Requirements => Reproduce the data below exactly, from its first line through the line that contains "pyautogui.click(x=1254, y=218)".

(Entries for locating text and elements)
★ ★ ★

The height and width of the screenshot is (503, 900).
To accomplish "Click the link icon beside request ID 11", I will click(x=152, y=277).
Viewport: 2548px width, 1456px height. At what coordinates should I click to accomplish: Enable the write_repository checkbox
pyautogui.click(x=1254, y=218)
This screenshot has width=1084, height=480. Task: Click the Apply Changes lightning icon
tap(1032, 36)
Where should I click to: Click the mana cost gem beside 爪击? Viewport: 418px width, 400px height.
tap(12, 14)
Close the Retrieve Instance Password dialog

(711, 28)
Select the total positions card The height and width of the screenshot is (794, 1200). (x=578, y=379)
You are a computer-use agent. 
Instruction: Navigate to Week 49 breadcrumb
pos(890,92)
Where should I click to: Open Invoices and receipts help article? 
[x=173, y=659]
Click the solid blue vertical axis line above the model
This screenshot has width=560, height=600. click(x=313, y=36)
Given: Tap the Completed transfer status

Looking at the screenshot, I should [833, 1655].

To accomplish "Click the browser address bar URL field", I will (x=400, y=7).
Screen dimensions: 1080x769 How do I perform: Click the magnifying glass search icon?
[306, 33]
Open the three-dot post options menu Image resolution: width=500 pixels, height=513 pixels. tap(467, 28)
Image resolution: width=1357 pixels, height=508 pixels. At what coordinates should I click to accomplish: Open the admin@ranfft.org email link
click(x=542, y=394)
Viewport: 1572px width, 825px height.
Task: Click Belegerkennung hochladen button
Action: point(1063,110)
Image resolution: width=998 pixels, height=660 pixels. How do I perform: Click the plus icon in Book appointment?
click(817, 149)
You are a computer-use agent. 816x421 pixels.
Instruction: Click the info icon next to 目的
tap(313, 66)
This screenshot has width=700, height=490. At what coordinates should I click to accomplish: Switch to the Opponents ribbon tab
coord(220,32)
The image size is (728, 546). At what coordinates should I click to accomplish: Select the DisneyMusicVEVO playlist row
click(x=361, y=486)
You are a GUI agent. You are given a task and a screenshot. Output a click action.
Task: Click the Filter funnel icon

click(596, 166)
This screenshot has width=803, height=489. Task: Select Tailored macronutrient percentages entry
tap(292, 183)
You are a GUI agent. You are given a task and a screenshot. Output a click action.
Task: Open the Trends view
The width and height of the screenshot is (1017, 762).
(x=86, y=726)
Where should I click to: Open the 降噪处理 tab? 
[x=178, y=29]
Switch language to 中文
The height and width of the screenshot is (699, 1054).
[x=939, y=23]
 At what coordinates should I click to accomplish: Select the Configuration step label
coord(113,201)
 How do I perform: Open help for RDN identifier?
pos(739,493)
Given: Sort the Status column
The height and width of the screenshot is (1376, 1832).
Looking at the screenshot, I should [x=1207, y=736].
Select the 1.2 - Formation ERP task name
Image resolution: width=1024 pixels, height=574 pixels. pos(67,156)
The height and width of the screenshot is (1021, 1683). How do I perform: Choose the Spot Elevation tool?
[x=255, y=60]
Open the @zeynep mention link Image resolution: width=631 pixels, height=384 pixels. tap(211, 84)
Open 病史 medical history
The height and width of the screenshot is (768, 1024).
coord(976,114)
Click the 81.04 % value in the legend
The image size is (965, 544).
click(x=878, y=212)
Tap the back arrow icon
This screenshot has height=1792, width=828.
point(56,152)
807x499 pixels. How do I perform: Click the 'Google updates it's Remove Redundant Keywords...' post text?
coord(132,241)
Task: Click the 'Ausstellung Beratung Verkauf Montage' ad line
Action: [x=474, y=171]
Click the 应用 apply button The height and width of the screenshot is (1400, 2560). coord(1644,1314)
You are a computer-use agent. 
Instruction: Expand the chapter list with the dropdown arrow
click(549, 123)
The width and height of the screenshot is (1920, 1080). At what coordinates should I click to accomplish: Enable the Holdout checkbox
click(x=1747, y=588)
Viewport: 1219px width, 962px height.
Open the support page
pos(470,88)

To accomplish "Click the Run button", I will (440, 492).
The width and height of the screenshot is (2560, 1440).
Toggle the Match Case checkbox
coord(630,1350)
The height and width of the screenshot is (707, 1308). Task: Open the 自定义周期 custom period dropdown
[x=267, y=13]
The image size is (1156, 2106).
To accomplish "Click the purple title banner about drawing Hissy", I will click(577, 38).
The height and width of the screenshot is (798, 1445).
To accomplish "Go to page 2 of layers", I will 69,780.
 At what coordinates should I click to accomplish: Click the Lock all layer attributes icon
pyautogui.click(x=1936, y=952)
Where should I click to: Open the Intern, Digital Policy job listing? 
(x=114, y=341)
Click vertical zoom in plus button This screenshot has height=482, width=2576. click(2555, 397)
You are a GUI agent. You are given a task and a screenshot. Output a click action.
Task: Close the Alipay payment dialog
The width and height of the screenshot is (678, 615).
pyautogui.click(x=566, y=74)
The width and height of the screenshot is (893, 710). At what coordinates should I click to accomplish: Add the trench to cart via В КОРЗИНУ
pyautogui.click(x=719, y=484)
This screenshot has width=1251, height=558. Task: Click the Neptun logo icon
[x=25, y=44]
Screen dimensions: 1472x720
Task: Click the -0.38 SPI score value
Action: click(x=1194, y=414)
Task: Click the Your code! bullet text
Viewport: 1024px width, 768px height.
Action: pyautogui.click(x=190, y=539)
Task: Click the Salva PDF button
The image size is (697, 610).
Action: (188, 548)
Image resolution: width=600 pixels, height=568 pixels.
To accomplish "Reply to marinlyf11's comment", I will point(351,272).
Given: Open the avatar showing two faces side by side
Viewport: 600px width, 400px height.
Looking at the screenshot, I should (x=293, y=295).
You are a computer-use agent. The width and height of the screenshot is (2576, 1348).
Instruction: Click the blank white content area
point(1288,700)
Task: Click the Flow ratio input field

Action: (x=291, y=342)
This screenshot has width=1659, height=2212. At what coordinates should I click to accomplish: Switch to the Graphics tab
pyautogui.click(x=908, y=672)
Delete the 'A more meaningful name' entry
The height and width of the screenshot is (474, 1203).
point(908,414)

★ ★ ★

Output =>
The height and width of the screenshot is (503, 900).
To accomplish "Click the link icon beside request ID 11", I will click(x=152, y=277).
Viewport: 2548px width, 1456px height. At what coordinates should I click to accomplish: Enable the write_repository checkbox
pyautogui.click(x=1254, y=218)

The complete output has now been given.